6        Par décision du 18 mai 2012, la division d’annulation a rejeté la demande en nullité de la requérante au motif que la preuve de la mauvaise foi du titulaire de la marque communautaire n’avait pas été rapportée et que la requérante, qui n’était pas la titulaire des marques antérieures, n’était pas habilitée à invoquer le risque de confusion entre les marques en conflit.

7        Le 16 juillet 2012, la requérante a formé un recours auprès de l’OHMI, au titre des articles 58 à 64 du règlement n° 207/2009, contre la décision de la division d’annulation.

8        Par décision du 12 juillet 2013 (ci-après la « décision attaquée »), la quatrième chambre de recours de l’OHMI a rejeté ce recours.
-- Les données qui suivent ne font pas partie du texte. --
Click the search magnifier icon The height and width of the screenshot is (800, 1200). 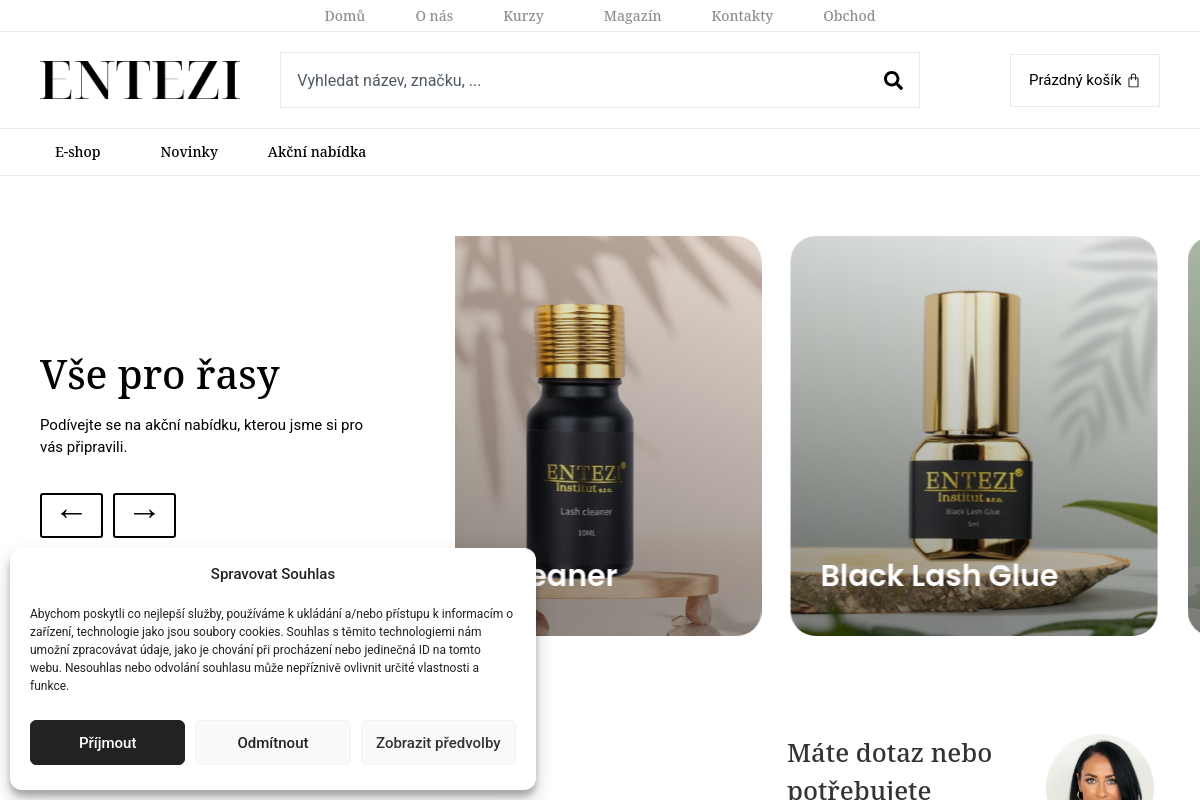893,81
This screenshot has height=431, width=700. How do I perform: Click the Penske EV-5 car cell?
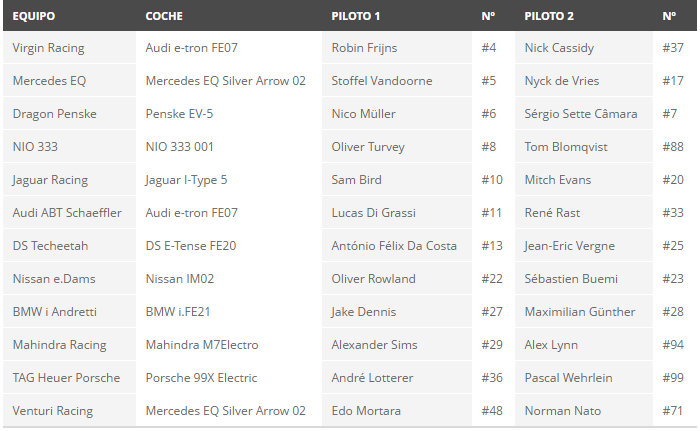click(x=179, y=114)
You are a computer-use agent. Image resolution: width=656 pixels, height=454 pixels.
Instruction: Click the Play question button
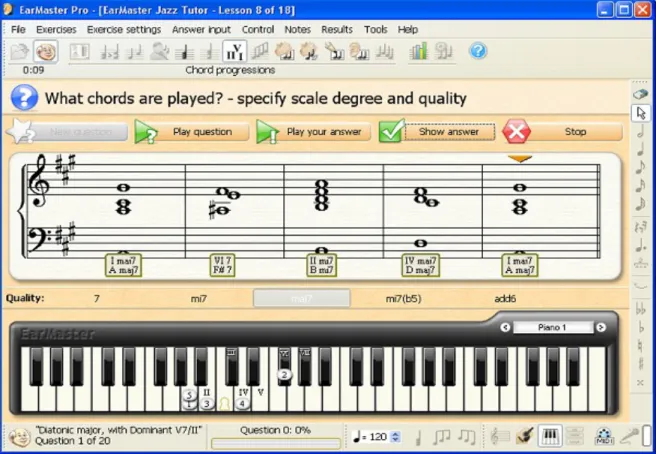(192, 132)

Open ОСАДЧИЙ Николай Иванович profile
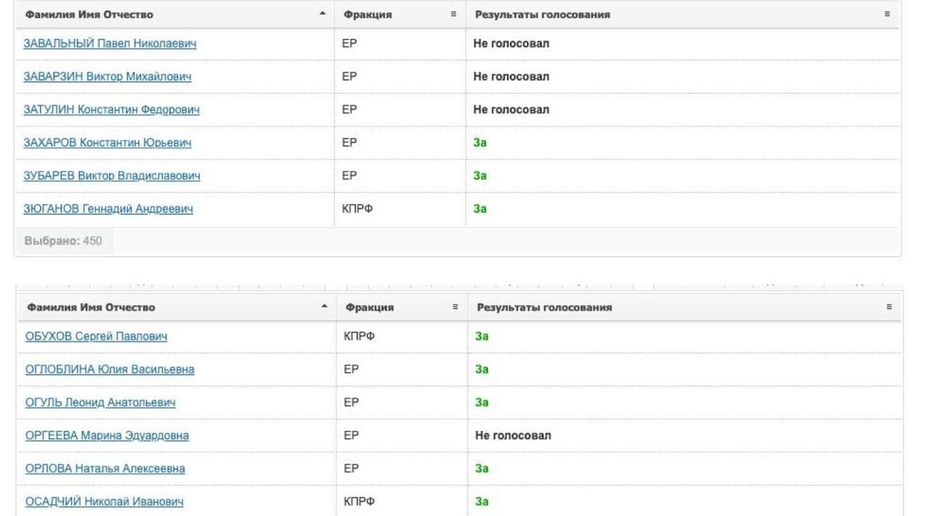pyautogui.click(x=104, y=502)
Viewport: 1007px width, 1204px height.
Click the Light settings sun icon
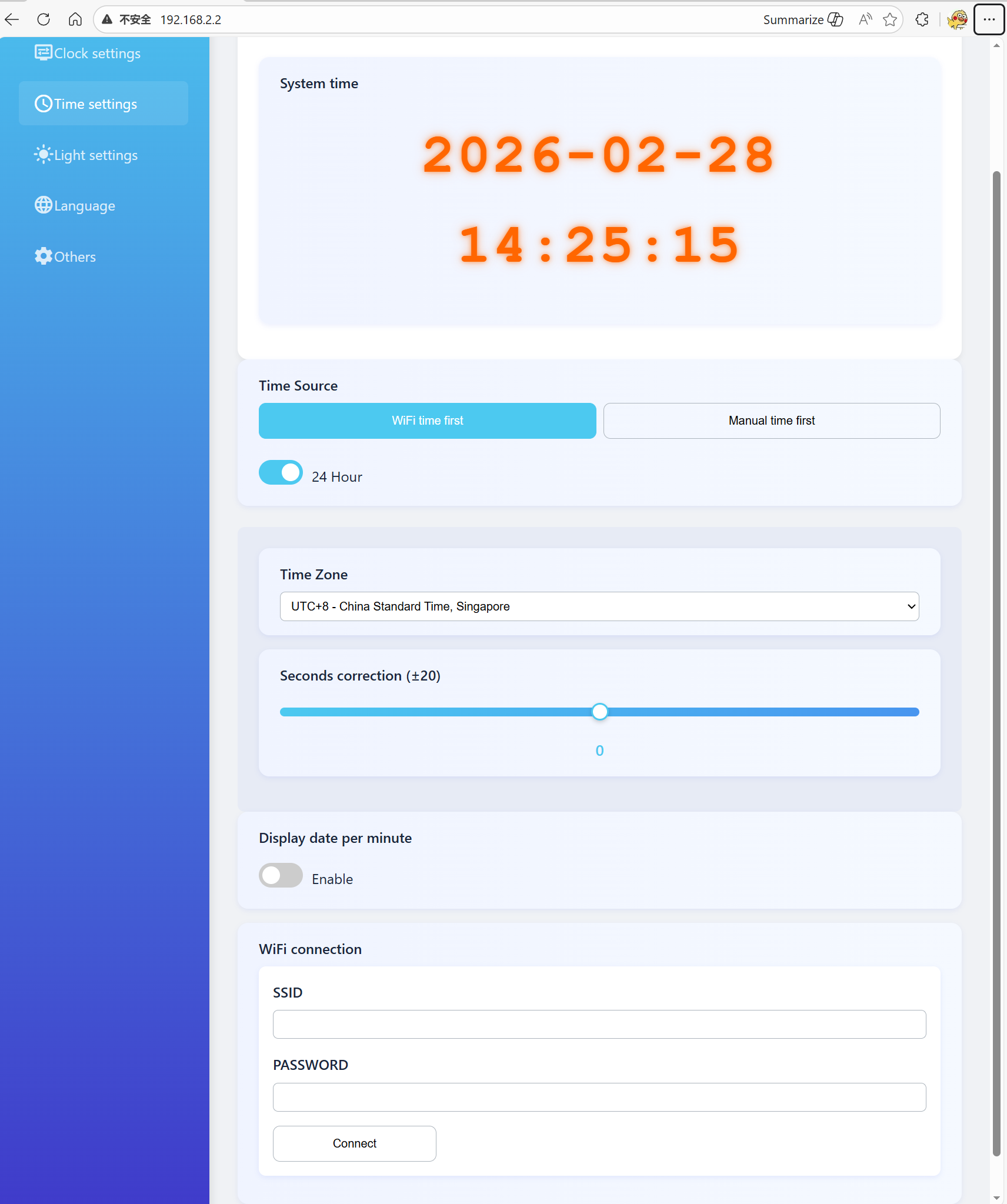pyautogui.click(x=43, y=155)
9        En substance, la chambre de recours a, tout d’abord, rejeté, faute de preuve, le moyen tiré de la violation de l’article 52, paragraphe 1, sous b), du règlement n° 207/2009. Elle a, ensuite, estimé que le moyen tiré de la violation de l’article 8, paragraphe 1, sous b), lu en combinaison avec l’article 53, paragraphe 1, sous a), dudit règlement, devait être écarté étant donné que la requérante n’était pas la titulaire des marques antérieures dont elle se prévalait.

 Conclusions des parties

10      La requérante conclut à ce qu’il plaise au Tribunal :

–        annuler la décision attaquée ;

–        condamner l’OHMI aux dépens ;

–        condamner l’intervenant aux dépens de la procédure devant l’OHMI.

11      L’OHMI conclut à ce qu’il plaise au Tribunal :

–        rejeter le recours ;

–        condamner la requérante aux dépens.
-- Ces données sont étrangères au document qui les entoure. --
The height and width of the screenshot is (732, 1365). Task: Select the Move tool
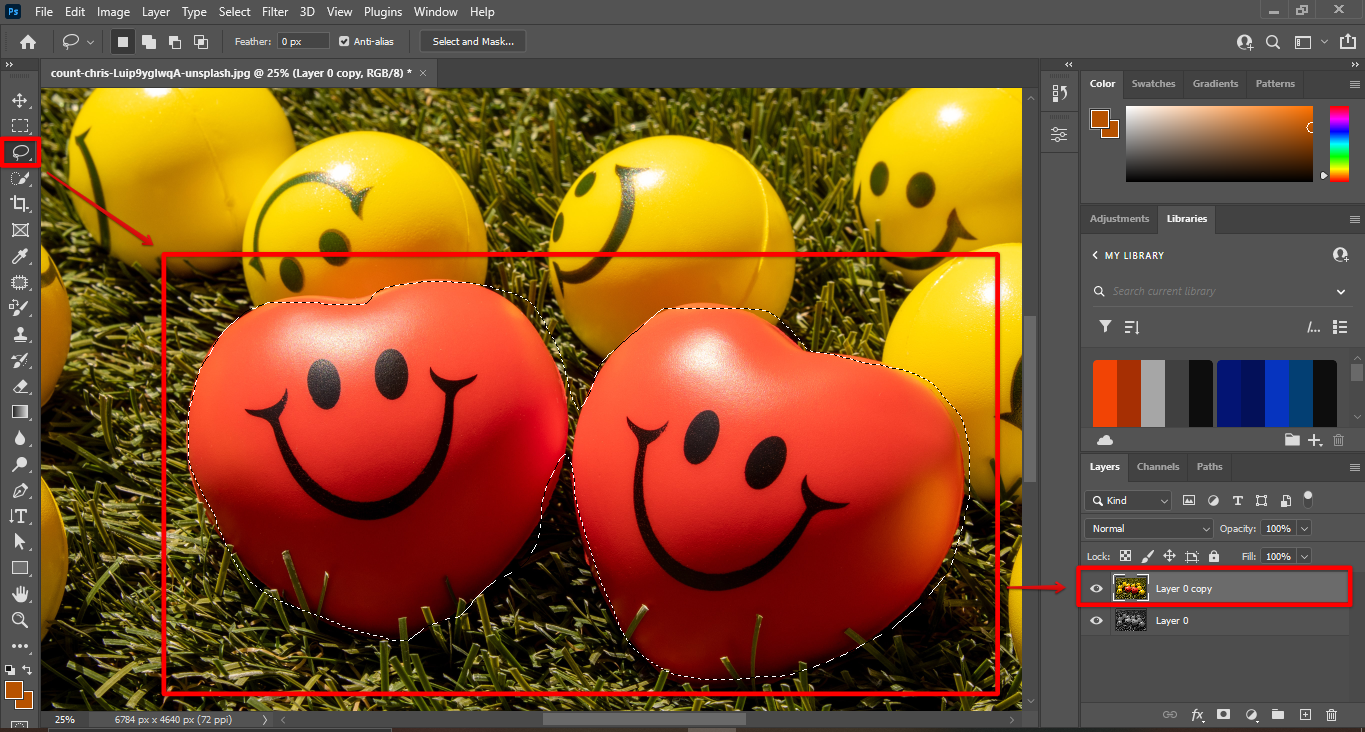coord(19,100)
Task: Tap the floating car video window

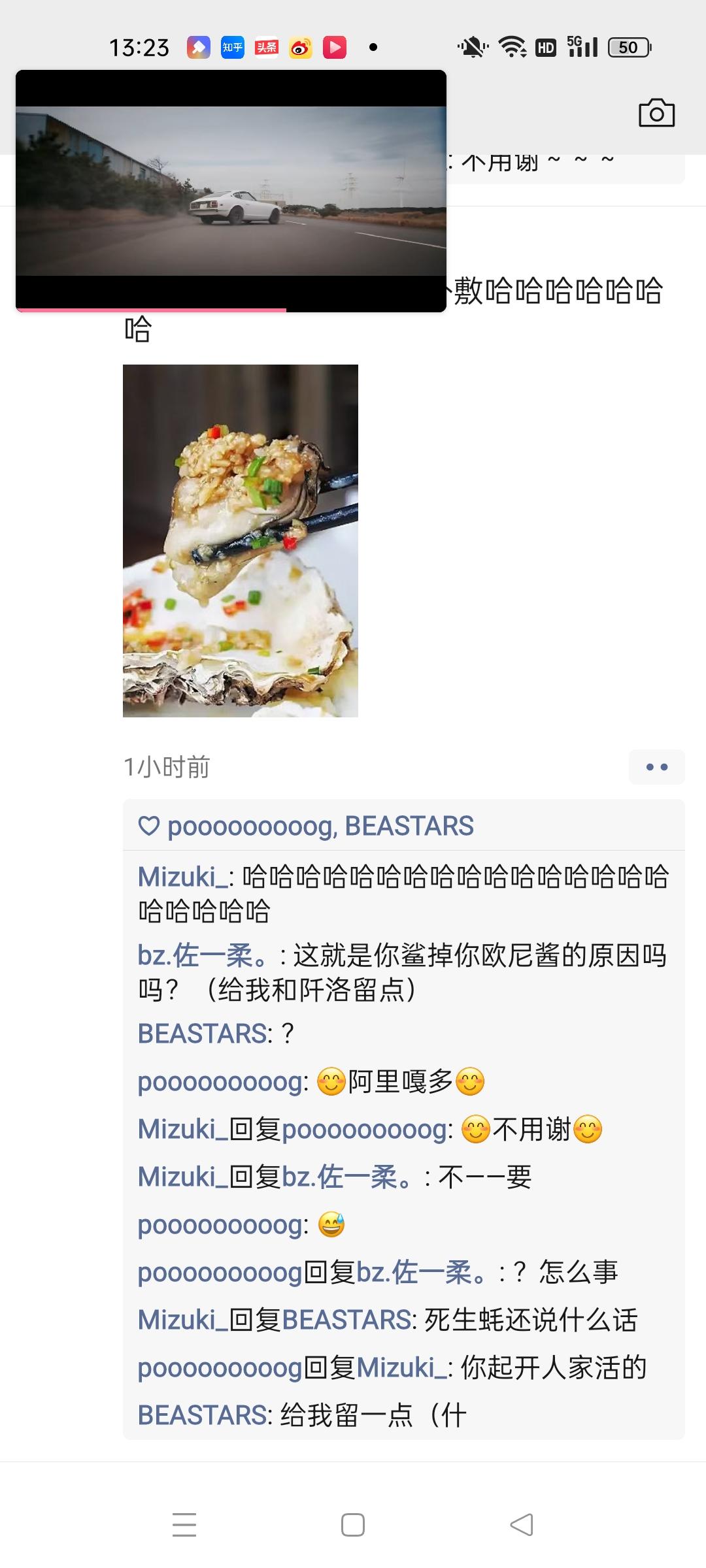Action: click(x=231, y=191)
12      L’intervenant conclut à ce qu’il plaise au Tribunal de rejeter le recours.

 En droit

13      À l’appui de son recours, la requérante soulève, en substance, deux moyens, tirés, le premier, de la violation de l’article 53, paragraphe 1, sous a), et de l’article 72 du règlement n° 207/2009, et, le second, de la violation de l’article 52, paragraphe 1, sous b), dudit règlement.
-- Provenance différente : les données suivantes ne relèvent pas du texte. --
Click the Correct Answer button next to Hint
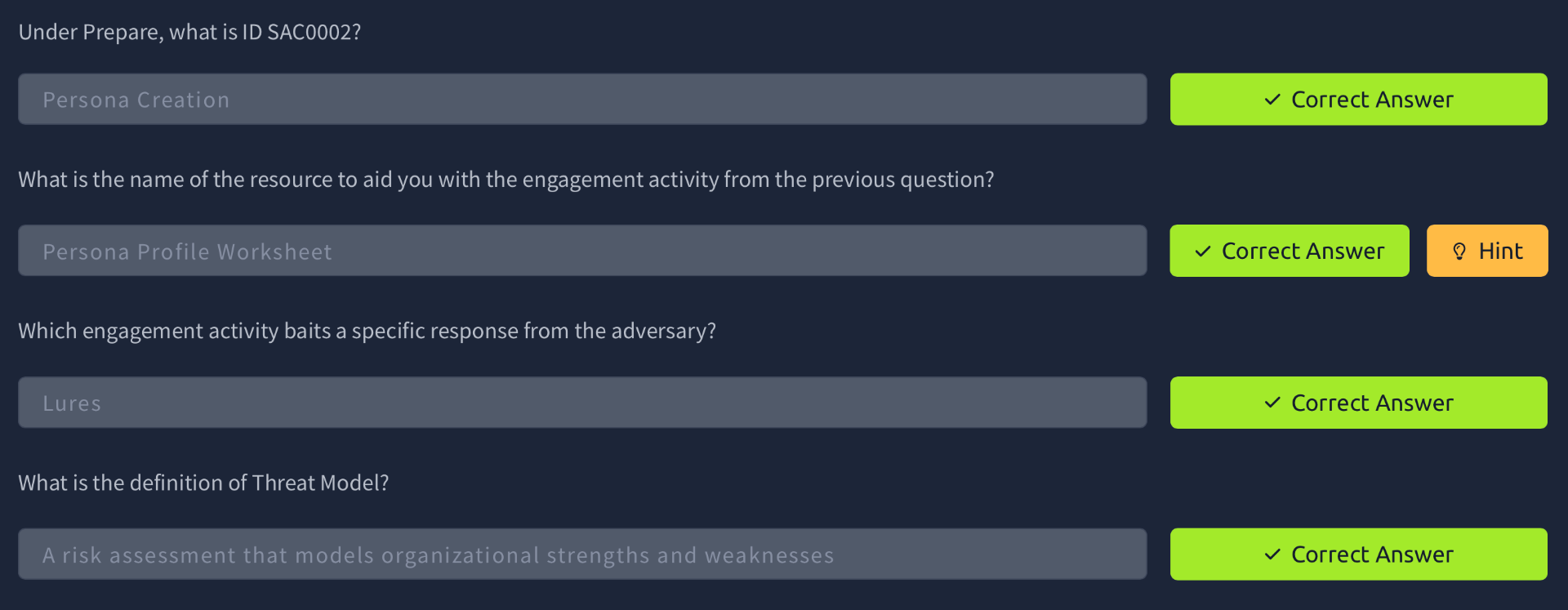Viewport: 1568px width, 610px height. click(x=1290, y=251)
 Sur le premier moyen, tiré de la violation de l’article 53, paragraphe 1, sous a), et de l’article 72 du règlement n° 207/2009

14      La requérante soutient, en substance, que c’est à tort que la chambre de recours a considéré qu’elle ne pouvait déposer de demande en nullité au titre de l’article 53, paragraphe 1, sous a), du règlement n° 207/2009 en se prévalant, notamment, des marques collectives antérieures mentionnées au point 4 ci-dessus (ci-après les « marques collectives antérieures »), dans la mesure où elle n’en était pas la titulaire. Elle fait valoir qu’elle était habilitée à utiliser les marques collectives antérieures. Elle ajoute qu’elle a demandé à la titulaire de ces marques d’engager une action contre l’enregistrement de la marque communautaire en cause, mais que celle-ci a refusé d’agir sans apporter de justification. Elle affirme qu’elle était donc en droit, conformément aux dispositions de l’article 22, paragraphes 2 et 3, et de l’article 72 du règlement n° 207/2009, d’introduire une action en nullité contre le titulaire de ladite marque communautaire.

15      L’OHMI et l’intervenant contestent cette argumentation.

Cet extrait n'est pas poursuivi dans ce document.